• WHAT THE EXERCISE ASKS: Lines before the one containing "Click camera icon for 马君豪" are not copied; that line and every one after it, through the end of the material below, are printed exactly, without pictures.

• INPUT FOR THIS TASK:
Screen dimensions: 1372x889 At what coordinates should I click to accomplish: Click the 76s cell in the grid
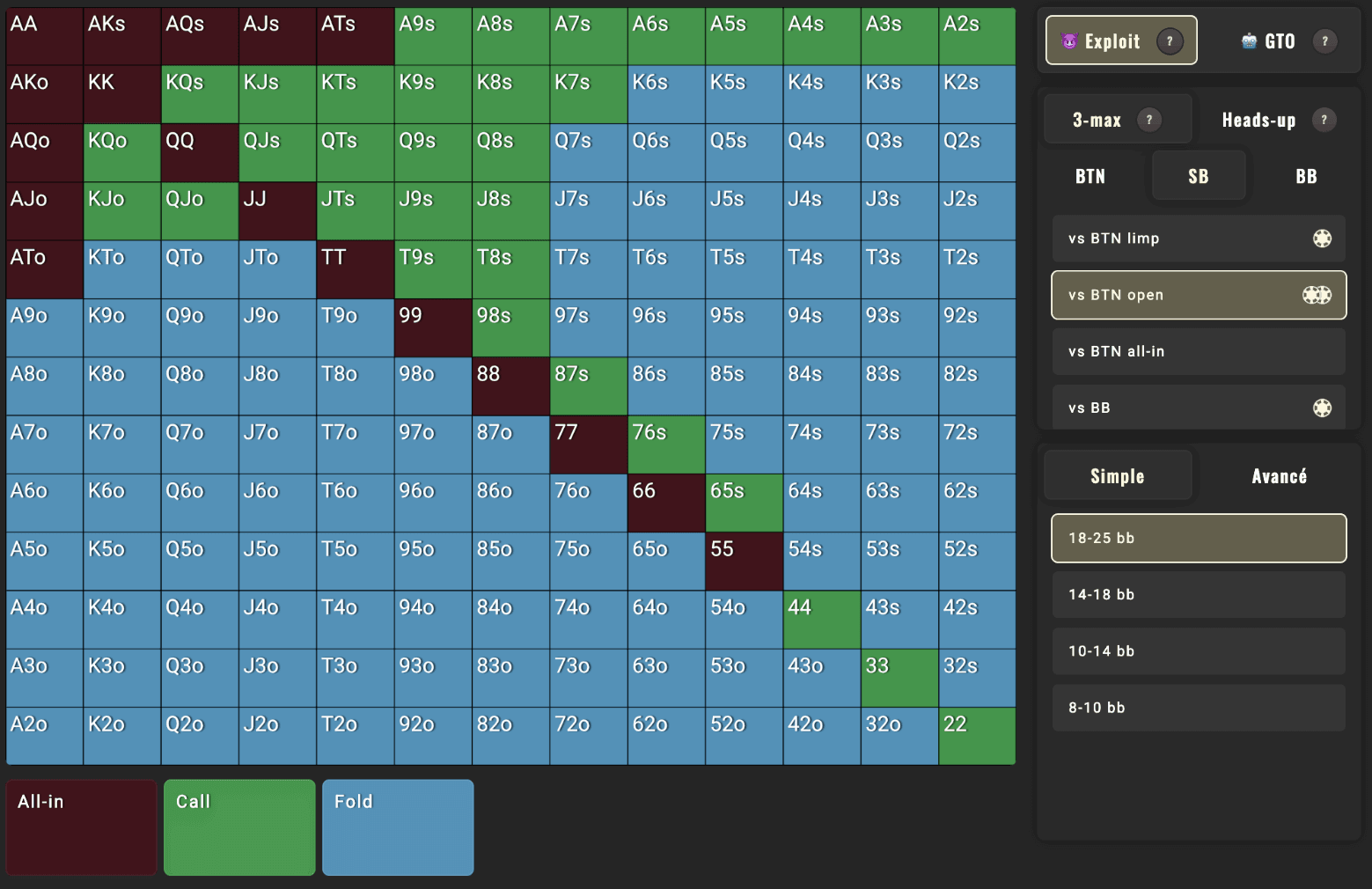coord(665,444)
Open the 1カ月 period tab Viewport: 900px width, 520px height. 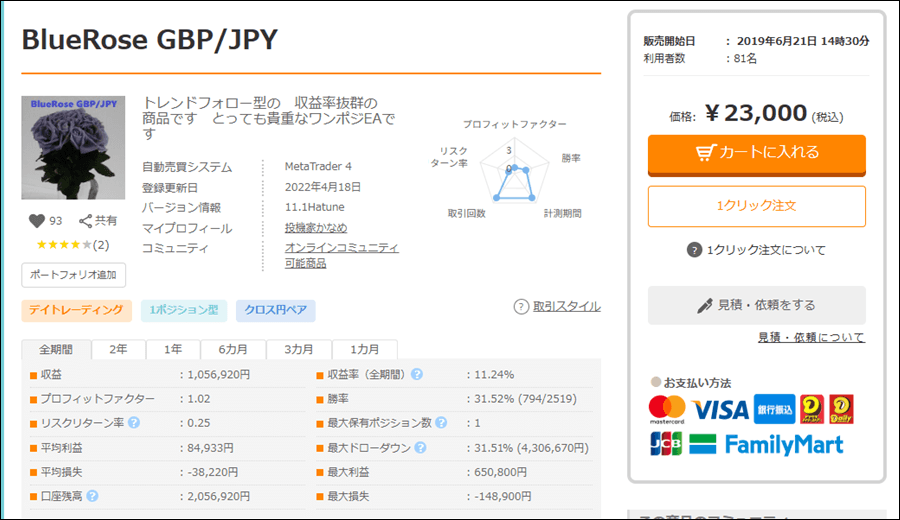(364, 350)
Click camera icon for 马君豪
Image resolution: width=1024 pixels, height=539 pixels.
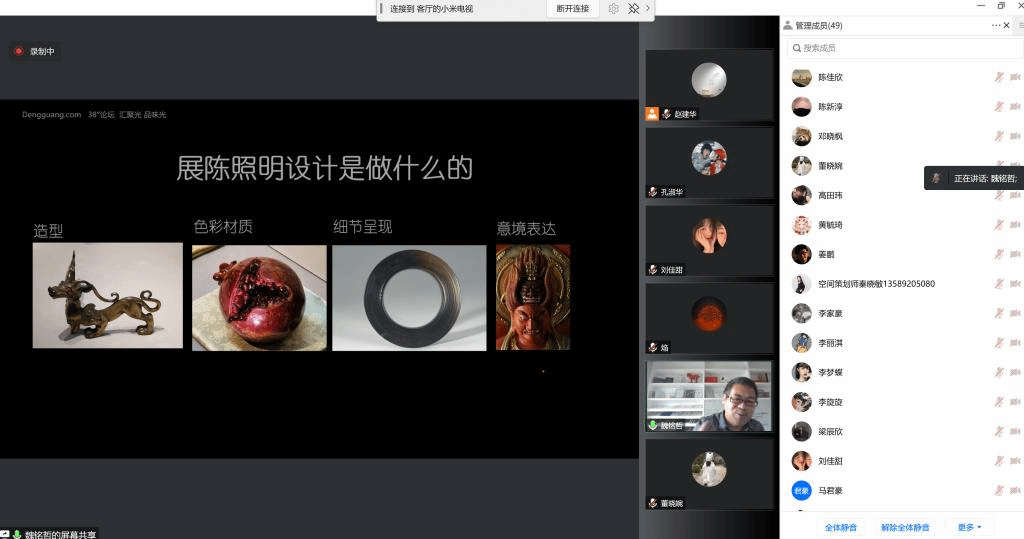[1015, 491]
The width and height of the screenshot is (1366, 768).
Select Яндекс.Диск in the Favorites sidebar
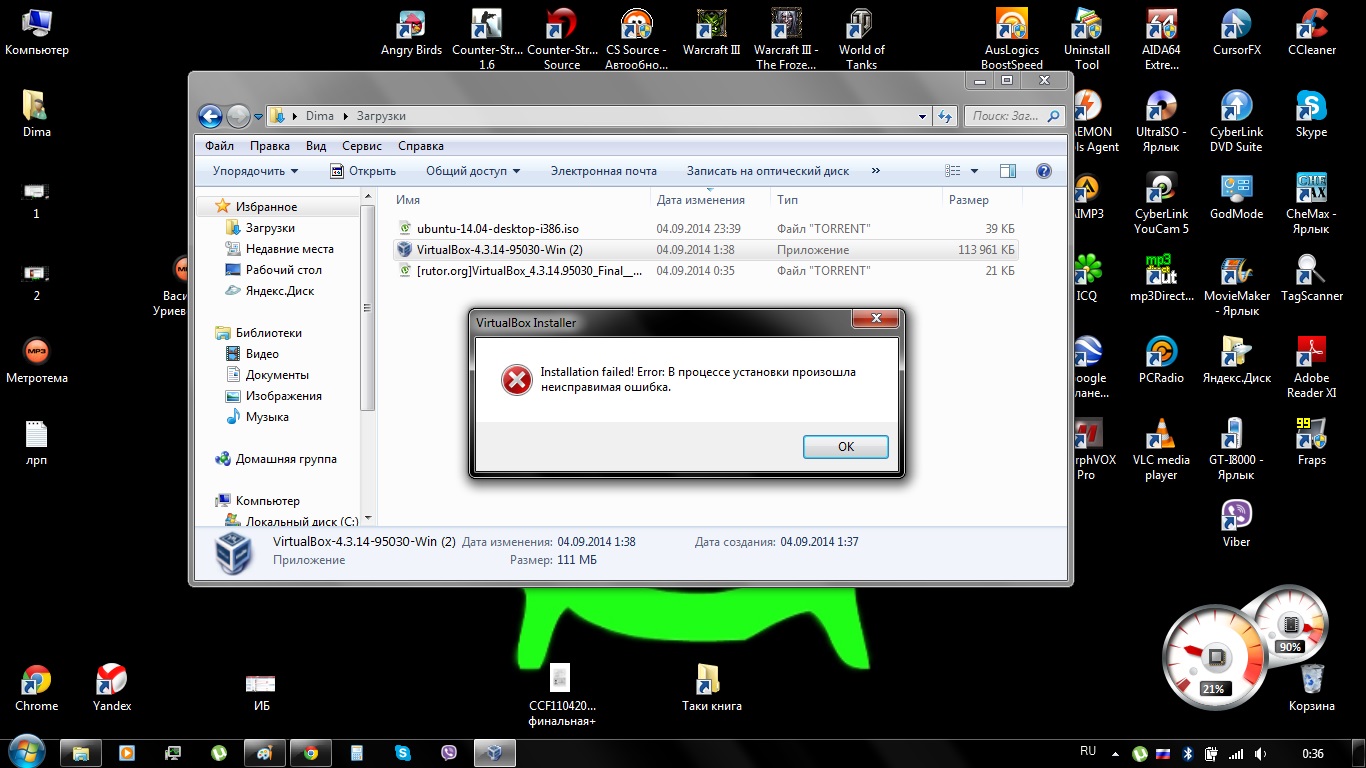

• RESULT OF THE TASK:
Click camera icon for 马君豪
Image resolution: width=1024 pixels, height=539 pixels.
[1015, 491]
The width and height of the screenshot is (1366, 768).
Select Яндекс.Диск in the Favorites sidebar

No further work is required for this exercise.